Novartis bags elusive US approval for cholesterol drug inclisiran

by Stephen Riddle

At its second attempt, Novartis has won FDA approval for its cholesterol lowering drug inclisiran, which can reduce levels with just two injections a year.

The FDA has approved the drug under the Leqvio trade name as an adjunct to maximum-dose statin drugs for people who need further LDL-cholesterol reduction to reach targets, a year after it was given a green light in Europe. It will be launched in the US in January, said Novartis.

The US regulator issued Novartis with a complete response letter (CRL) for inclisiran a year ago, citing “unresolved facility inspection-related conditions” at a third-party manufacturing site run by Corden Pharma near Milan, Italy.

Novartis resubmitted its marketing application in the US earlier this year, after swapping fill-and-finish production to one of its own facilities in Schaftenau, Austria.

The first-in-class, small interfering RNA (siRNA) therapy for cholesterol lowering inhibiting PCSSK9 – the same target as Amgen’s Repatha (evolocumab) and Sanofi/Regeneron’s Praluent (alirocumab) – but after a lead-in period is dosed only twice a year rather than every month.

Novartis is hoping that with Leqvio it will see rapid take-up, in contrast to the antibody drugs which rolled out slowly amid pushback from payers that wasn’t overcome by substantial price cuts.

There are signs of momentum building with the antibodies, with Repatha seeing a 33% increase in sales to $272 million in the third quarter, finally approaching the blockbuster run rate that was predicted when it was first approved in 2015.

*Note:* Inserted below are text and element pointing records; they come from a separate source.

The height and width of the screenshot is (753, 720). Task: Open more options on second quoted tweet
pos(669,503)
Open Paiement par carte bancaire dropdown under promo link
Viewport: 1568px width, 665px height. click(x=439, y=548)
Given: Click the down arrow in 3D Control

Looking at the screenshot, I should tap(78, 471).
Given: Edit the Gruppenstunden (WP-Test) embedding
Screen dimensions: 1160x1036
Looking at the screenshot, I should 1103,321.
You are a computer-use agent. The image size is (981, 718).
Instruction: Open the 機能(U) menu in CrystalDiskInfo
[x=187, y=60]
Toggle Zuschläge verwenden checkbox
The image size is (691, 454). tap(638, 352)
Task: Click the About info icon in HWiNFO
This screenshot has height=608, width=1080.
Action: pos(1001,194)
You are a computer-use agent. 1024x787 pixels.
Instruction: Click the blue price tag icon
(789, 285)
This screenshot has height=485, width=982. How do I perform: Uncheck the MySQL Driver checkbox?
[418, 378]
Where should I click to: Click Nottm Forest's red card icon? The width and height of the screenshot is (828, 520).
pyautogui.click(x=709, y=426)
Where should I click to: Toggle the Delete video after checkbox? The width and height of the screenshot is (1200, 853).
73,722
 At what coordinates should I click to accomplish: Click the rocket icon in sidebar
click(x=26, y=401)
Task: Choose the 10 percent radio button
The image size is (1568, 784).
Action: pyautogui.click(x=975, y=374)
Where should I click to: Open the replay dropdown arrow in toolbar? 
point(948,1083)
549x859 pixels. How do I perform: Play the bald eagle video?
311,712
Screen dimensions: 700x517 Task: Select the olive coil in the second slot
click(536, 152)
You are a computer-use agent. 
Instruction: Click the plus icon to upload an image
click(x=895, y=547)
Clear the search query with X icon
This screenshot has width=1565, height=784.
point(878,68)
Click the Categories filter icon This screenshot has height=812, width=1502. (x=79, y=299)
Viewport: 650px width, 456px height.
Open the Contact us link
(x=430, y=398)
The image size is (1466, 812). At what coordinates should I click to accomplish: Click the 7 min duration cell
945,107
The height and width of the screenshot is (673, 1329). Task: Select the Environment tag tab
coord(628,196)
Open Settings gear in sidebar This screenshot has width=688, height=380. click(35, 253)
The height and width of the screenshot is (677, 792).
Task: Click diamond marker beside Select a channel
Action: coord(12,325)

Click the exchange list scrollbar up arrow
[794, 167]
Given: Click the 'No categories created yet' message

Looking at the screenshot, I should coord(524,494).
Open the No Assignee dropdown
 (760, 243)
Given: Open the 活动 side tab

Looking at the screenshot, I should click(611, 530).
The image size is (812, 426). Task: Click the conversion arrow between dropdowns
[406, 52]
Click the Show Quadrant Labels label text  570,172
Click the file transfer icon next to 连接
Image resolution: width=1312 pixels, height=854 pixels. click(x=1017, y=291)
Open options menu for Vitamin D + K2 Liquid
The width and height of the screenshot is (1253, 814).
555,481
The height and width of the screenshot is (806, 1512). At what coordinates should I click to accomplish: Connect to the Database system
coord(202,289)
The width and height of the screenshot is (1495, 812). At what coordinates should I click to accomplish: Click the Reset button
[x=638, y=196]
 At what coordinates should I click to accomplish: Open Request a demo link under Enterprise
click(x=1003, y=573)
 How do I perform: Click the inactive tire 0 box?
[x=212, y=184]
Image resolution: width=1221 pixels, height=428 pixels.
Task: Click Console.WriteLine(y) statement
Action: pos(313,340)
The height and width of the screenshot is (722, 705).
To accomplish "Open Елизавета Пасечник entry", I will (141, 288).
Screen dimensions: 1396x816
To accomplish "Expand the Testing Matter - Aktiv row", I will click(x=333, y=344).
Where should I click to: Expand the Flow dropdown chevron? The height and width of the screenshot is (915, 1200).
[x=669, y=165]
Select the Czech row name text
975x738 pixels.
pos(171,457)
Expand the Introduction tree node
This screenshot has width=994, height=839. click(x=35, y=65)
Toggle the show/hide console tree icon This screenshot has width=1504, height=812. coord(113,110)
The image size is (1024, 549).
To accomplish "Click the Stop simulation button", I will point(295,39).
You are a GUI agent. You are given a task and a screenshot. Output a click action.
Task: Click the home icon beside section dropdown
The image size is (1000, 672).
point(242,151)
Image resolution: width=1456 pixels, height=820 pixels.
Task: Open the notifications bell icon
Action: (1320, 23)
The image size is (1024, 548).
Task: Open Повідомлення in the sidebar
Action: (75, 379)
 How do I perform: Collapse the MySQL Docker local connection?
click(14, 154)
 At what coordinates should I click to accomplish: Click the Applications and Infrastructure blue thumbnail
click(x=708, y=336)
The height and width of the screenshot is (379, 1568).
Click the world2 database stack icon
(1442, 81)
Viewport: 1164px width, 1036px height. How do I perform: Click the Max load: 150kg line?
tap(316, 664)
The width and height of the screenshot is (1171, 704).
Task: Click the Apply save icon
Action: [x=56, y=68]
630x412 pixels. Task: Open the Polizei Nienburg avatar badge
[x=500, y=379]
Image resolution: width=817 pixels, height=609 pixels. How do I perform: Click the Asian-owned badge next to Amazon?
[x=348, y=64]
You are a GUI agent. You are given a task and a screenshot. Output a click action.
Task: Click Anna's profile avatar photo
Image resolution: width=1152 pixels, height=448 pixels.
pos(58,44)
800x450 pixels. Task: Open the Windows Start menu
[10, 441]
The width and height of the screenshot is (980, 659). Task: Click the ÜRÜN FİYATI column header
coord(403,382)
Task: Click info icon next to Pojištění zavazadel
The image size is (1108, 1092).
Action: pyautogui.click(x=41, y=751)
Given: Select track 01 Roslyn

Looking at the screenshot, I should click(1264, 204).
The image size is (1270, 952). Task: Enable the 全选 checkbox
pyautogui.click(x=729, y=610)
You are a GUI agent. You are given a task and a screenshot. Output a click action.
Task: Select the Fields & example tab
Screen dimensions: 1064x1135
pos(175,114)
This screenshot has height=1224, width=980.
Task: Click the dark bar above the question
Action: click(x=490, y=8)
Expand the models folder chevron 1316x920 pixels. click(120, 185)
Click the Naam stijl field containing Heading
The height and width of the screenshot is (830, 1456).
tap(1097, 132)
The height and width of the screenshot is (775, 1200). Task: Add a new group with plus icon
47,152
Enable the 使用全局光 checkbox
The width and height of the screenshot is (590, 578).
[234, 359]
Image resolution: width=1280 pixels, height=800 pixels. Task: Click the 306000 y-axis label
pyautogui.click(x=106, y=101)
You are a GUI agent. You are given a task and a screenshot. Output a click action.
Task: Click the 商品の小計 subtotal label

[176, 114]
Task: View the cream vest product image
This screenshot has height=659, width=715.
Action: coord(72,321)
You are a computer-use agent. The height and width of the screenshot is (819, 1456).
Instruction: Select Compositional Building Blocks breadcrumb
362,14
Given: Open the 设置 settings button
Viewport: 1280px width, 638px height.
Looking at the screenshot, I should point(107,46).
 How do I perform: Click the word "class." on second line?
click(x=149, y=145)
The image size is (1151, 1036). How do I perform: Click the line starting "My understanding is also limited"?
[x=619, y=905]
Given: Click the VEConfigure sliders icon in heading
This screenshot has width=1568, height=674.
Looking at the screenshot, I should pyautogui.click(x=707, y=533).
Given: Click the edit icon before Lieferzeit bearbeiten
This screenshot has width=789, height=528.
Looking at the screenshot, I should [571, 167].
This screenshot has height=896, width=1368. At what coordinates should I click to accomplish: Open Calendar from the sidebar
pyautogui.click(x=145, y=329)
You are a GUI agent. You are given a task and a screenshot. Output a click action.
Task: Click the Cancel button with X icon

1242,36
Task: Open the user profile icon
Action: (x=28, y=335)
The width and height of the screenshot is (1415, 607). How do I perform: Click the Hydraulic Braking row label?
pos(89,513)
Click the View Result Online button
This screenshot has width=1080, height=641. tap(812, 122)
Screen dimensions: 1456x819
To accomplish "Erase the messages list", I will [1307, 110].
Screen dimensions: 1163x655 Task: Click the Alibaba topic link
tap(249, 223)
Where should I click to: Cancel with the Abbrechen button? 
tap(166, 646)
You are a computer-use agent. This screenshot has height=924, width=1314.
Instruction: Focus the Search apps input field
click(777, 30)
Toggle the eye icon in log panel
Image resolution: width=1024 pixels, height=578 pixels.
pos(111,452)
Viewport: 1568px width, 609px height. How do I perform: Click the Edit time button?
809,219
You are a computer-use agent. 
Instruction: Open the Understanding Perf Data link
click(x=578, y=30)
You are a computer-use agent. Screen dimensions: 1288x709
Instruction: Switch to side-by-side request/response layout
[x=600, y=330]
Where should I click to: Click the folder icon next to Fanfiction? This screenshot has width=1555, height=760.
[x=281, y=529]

Praluent meanwhile – which also made its debut in 2015 – is faring less well, bringing in €59 million ($67 million) for Sanofi and $45 million for Regeneron in the same period.

Novartis added inclisiran to its pipeline after buying The Medicines Company – which had licensed the drug from Alnylam – for $9.7 billion in 2019, and will be hoping for a swift uptake in the US to get a return on its big investment.

It has a long way to go. Third-quarter sales of Leqvio were just $5 million, although that will reflect the lag between regulatory approval and reimbursement negotiations in European markets. In the UK, for example, NICE only agreed an access deal for the drug at the end of August.

In the phase 3 ORION-9, ORION-10 and ORION-11 trials, adding Leqvio to statins achieved LDL-cholesterol reductions of up to 52% versus placebo in people with high cholesterol and  atherosclerotic cardiovascular disease (ASCVD).

Approximately 16 million people in the US with ASCVD who are taking statins to lower cholesterol – including those who have experienced a heart attack or stroke – are not at their recommended LDL-cholesterol target.

Novartis is also running clinical trials to show that the reduction in LDL-cholesterol is accompanied by reduced cardiovascular outcomes – data that both Repatha and Praluent already have in hand.

Novartis will have to wait for the results of the ORION-4 study – due in 2024 – before it has a chance of matching the labels of Amgen and Sanofi/Regeneron’s drugs.

In the meantime, it could face competition from oral PCSK9 drugs that could be taken alongside statins every day, with candidates from Merck & Co and AstraZeneca coming through development.